The Llano Estacado displays many of the problems of resource depletion characteristic of the frontier regions treated in this volume. A major difference, however, is that this region is of limited economic importance to the state, so that its role in the pursuit of national policies and goals has been relatively minor. At the same time, the regional inhabitants have benefited from various subsidy systems that have propped up the regional economy and in significant measure have accelerated the trajectory to endangerment and (perhaps) eventual regional collapse.

During this century, a broad array of responses has arisen to the long-term depletion of groundwater and soil erosion. The Dust Bowl period in particular stimulated federal studies and interventions. More recently, states have established groundwater management institutions aimed at solving water-allocation conflicts and mitigating depletion rates. For their part, local inhabitants have adapted by shifting occupations or, in periods of great stress, migrating to other areas. Governmental interventions have thus far been largely mitigative in nature. Proposals for more basic changes in economy and nature-society relations, meanwhile, have been debated sporadically but have failed to gather the requisite political support. On the other hand, it is clear that the region and the political system of which it is part have a strong capability for economic substitution, technological change, and mitigative efforts.

The Basin of Mexico

State policy has also played a central role in the emerging societal responses to the growing contamination and precariousness of the Basin of Mexico environment. With continuing rapid in-migration, chronic water shortages, an increasingly unhealthy atmosphere, mounting waste problems, and disappearing open spaces, warnings have abounded of the basin's trajectory toward environmental criticality. Despite the lengthy time-period and numerous warnings, governmental recognition of the seriousness of the environmental problems and the long-term threat posed by the trajectory of change has come only recently. Indeed, the long-standing governmental response, given the established state policy of promoting growth and concentration of wealth in Mexico City, has been either to deny that problems exist or to assert that technology provides ample means for responding to them.

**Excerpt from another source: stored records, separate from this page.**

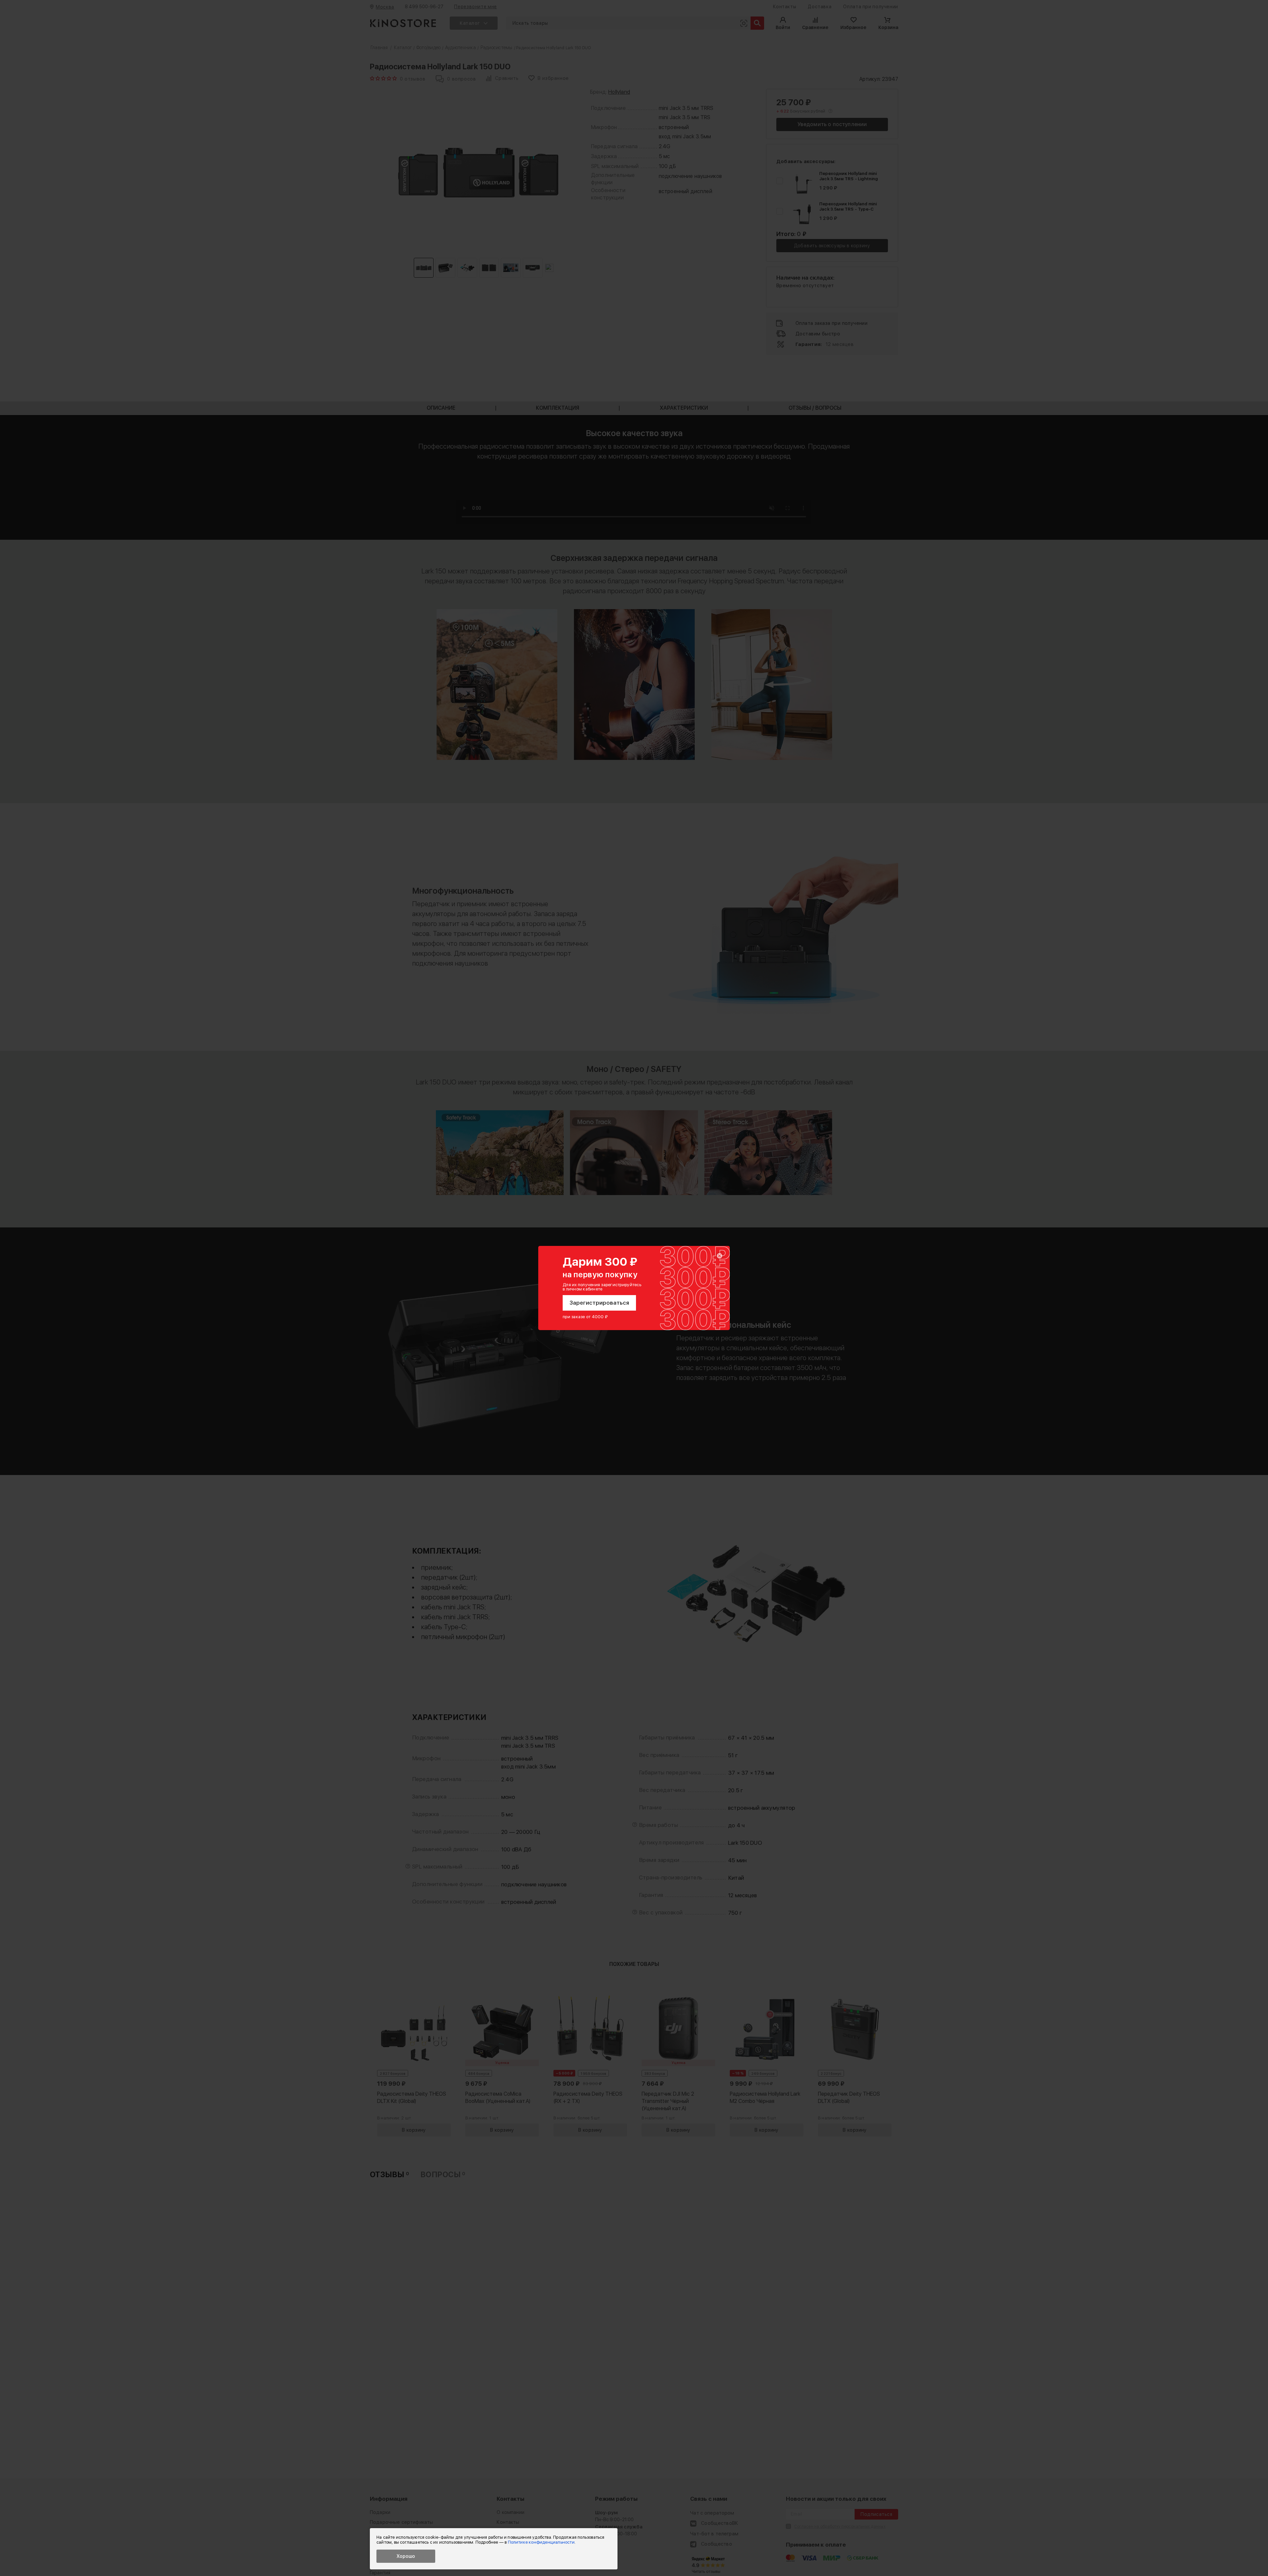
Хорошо (406, 2556)
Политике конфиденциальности (541, 2542)
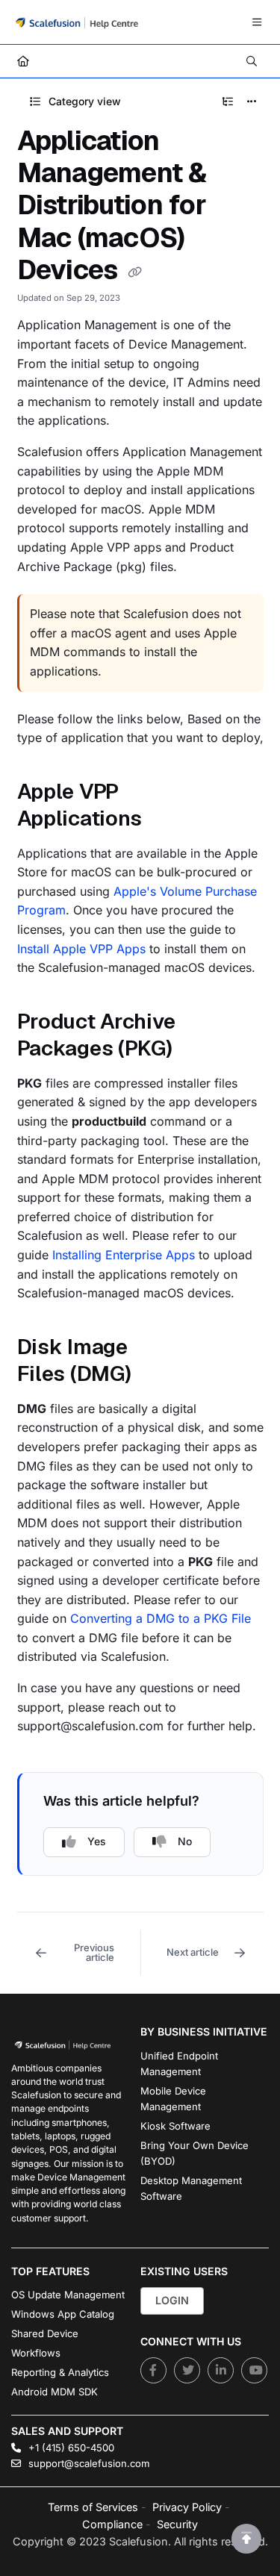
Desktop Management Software (191, 2188)
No (185, 1841)
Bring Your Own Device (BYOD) (194, 2153)
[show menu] (257, 22)
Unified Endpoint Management (179, 2063)
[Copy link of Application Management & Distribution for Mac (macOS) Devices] (135, 272)
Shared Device (44, 2333)
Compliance (112, 2524)
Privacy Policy (187, 2507)
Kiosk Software (175, 2126)
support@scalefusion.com (87, 2463)
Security (177, 2524)
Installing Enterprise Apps (123, 1254)
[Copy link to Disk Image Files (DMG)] (154, 1376)
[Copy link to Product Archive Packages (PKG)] (196, 1050)
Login (172, 2300)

Thus, the story of societal response to emerging criticality in the Basin of Mexico has been one of problem evasion - since confronting the issues would have interfered with other state objectives and more recently of tentative, delayed, and ineffective responses to a trajectory rapidly heading to criticality. Growing political pressure from environmental groups and concerned inhabitants is now stimulating more vigorous governmental responses, including some emergency measures. Demonstrable health effects have provided the most persuasive, and legitimate, evidence. Despite strong scientific capability and societal capacity to respond, problems have grown rapidly worse. Where state responses have occurred, they have focused on mitigating the worst of the damage rather than decisively engaging the driving forces of urbanization, economic growth, economic concentration, and affluence. Indeed, the state has continued to subsidize the causal forces of environmental degradation. The current recognition of the severity of the issues and the substantial national resources provide some reason to believe, however, that increasingly determined efforts may be forthcoming.

The North Sea

Among the nine regions, the North Sea is distinctive in the pattern of societal response as well as in its international, common-pool resource setting. In the midst of a constellation of affluent societies with a well-developed environmental awareness and ethic, the North Sea has been the subject of intensive scientific investigations for over three decades. A series of International North Sea Conferences now appears to be growing into a collective policy-setting institution in which an innovative international regime is emerging - one that capitalizes on the high capability and homogeneity of the rimland countries to explore the limits of existing policy instruments for collective environmental management. Its holistic approaches draw together scientific assessments and "vernacular" science, precautionary principles of intervention that wed science and values, and approaches that push technology in the interest of abating environmental damage. While clearly indicating future pathways for international response to global and regional environmental problems, the North Sea experience also indicates how different the capabilities of societal response to trajectories of endangerment are in the developed and the developing world.